→ **Input data**

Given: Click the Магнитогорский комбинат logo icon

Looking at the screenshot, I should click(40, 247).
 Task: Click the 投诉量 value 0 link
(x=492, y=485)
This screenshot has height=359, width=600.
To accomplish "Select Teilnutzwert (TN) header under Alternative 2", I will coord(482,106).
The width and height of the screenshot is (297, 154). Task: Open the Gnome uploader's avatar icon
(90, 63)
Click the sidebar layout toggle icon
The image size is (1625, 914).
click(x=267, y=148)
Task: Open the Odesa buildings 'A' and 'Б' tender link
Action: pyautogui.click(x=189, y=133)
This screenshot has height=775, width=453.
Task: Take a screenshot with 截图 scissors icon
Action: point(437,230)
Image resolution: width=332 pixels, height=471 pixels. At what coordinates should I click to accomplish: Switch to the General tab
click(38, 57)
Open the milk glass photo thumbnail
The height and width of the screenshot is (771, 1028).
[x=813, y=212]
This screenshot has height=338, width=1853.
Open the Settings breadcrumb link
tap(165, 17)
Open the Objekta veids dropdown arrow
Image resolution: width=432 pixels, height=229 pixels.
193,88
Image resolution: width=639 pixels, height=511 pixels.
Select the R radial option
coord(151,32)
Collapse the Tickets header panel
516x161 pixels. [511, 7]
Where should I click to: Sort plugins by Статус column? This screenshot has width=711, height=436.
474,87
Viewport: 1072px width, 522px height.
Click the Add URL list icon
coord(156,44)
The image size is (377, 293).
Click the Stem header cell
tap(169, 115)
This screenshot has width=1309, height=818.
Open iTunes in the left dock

→ **The task**
Please retype the listing above with no line missing.

→ **Answer section**
Given: Click the Магнитогорский комбинат logo icon

Looking at the screenshot, I should click(40, 247).
 Task: Click the 投诉量 value 0 link
(x=492, y=485)
This screenshot has height=359, width=600.
To accomplish "Select Teilnutzwert (TN) header under Alternative 2", I will coord(482,106).
The width and height of the screenshot is (297, 154). Task: Open the Gnome uploader's avatar icon
(90, 63)
Click the sidebar layout toggle icon
The image size is (1625, 914).
click(x=267, y=148)
Task: Open the Odesa buildings 'A' and 'Б' tender link
Action: pyautogui.click(x=189, y=133)
This screenshot has height=775, width=453.
Task: Take a screenshot with 截图 scissors icon
Action: point(437,230)
Image resolution: width=332 pixels, height=471 pixels. At what coordinates should I click to accomplish: Switch to the General tab
click(38, 57)
Open the milk glass photo thumbnail
The height and width of the screenshot is (771, 1028).
[x=813, y=212]
This screenshot has height=338, width=1853.
Open the Settings breadcrumb link
tap(165, 17)
Open the Objekta veids dropdown arrow
Image resolution: width=432 pixels, height=229 pixels.
193,88
Image resolution: width=639 pixels, height=511 pixels.
Select the R radial option
coord(151,32)
Collapse the Tickets header panel
516x161 pixels. [511, 7]
Where should I click to: Sort plugins by Статус column? This screenshot has width=711, height=436.
474,87
Viewport: 1072px width, 522px height.
Click the Add URL list icon
coord(156,44)
The image size is (377, 293).
Click the Stem header cell
tap(169, 115)
This screenshot has width=1309, height=818.
Open iTunes in the left dock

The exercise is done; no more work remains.